- To do -
While leaving the pictures out, set down only the lines from the one with "The width and height of the screenshot is (767, 568)." through the end of the records, exactly as they stand.

*** Opening Records to use ***

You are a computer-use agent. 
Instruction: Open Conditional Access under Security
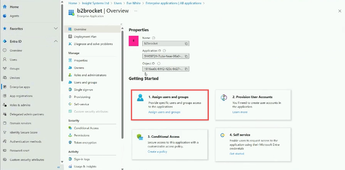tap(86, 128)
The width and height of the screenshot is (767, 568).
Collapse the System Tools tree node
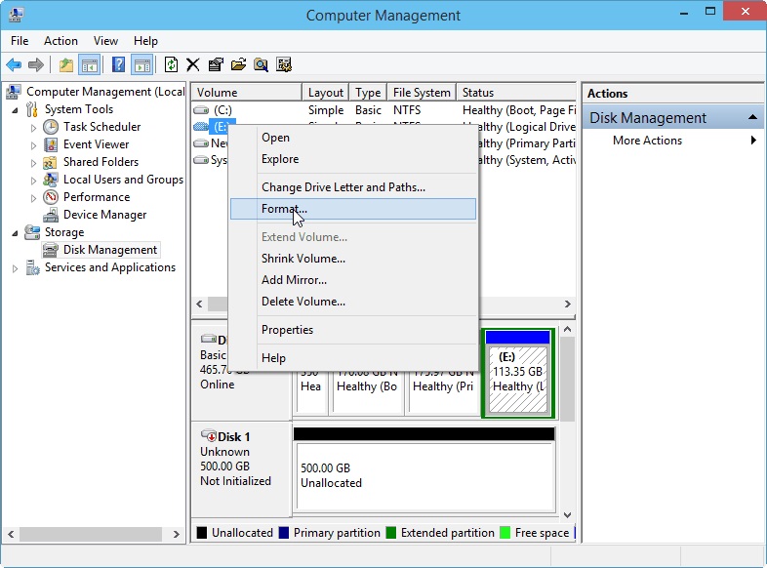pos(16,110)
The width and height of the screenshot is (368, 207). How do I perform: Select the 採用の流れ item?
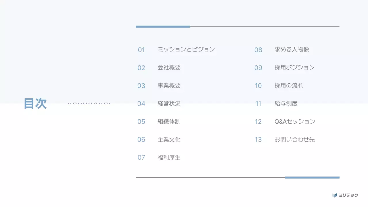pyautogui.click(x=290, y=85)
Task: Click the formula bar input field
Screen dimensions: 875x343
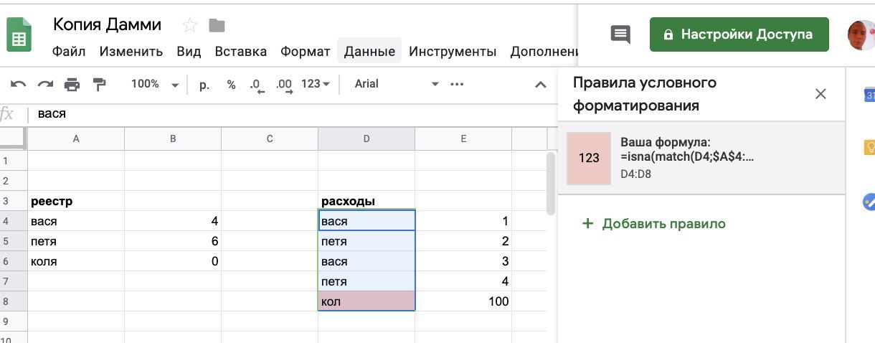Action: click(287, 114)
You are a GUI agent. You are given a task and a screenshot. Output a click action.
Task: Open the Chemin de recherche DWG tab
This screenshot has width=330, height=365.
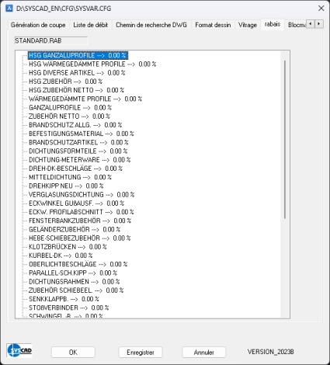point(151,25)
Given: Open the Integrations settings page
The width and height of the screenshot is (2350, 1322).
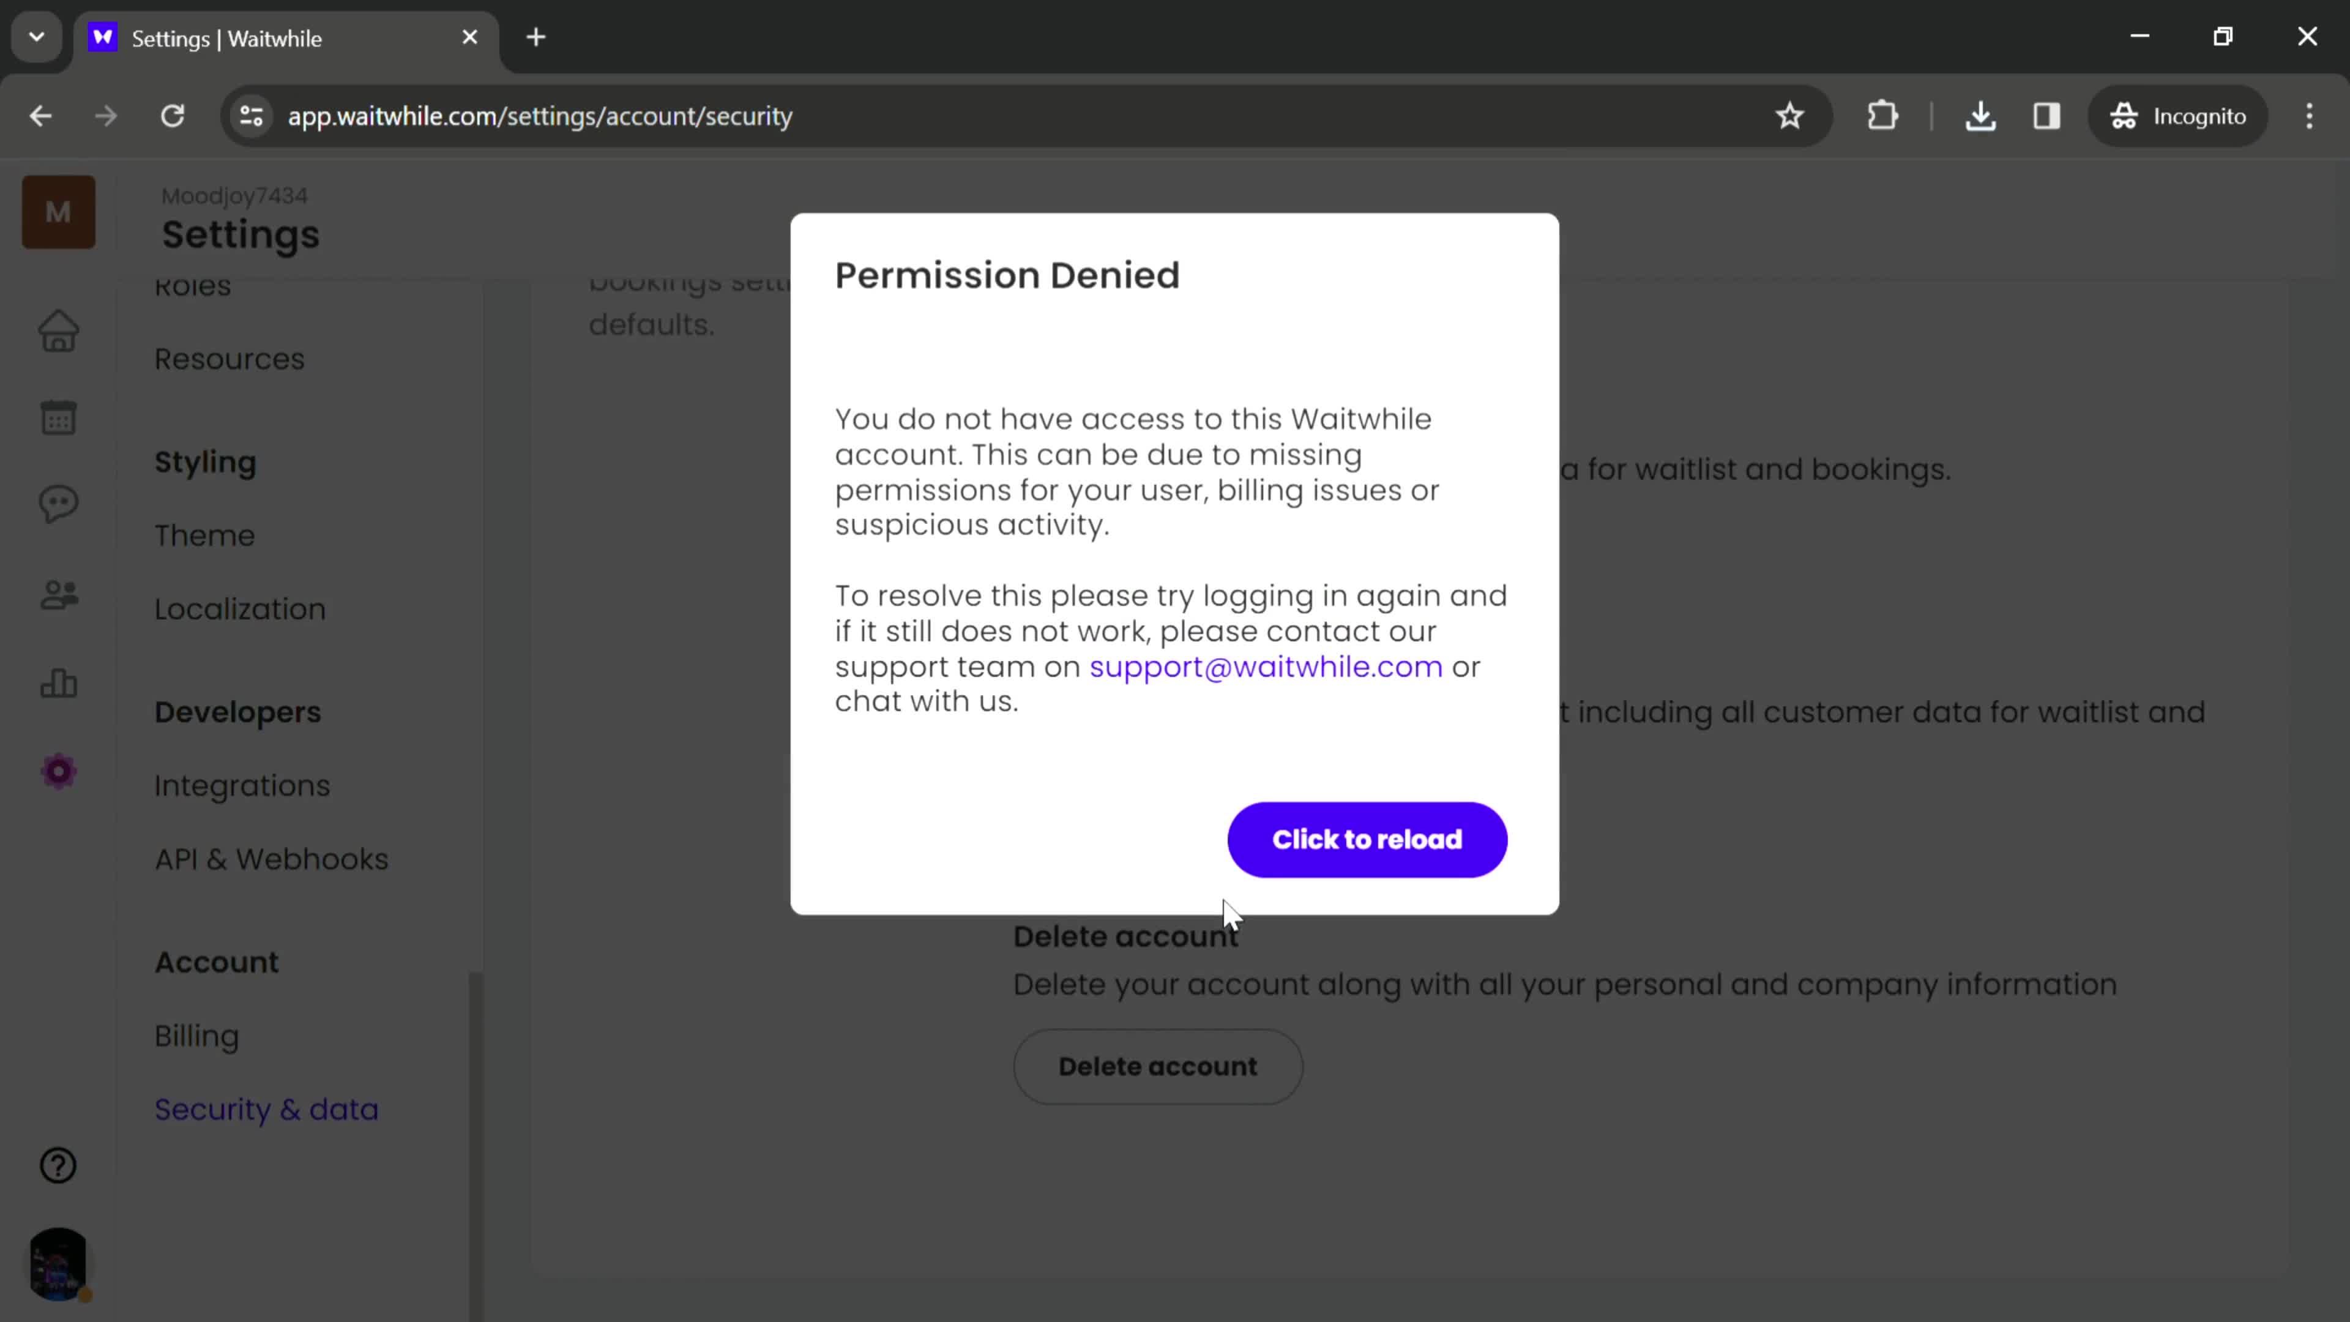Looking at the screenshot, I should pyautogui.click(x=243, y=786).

*** Closing Records to use ***

- Answer to the exercise -
The width and height of the screenshot is (767, 568).
Collapse the System Tools tree node
pos(16,110)
The width and height of the screenshot is (368, 207). How do I perform: Select the 採用の流れ item?
pyautogui.click(x=290, y=85)
Task: Click the formula bar input field
Screen dimensions: 875x343
Action: click(287, 114)
You are a GUI agent. You are given a task and a screenshot. Output a click action.
Task: Open the Chemin de recherche DWG tab
This screenshot has width=330, height=365.
point(151,25)
Given: Open the Integrations settings page
The width and height of the screenshot is (2350, 1322).
Looking at the screenshot, I should pyautogui.click(x=243, y=786).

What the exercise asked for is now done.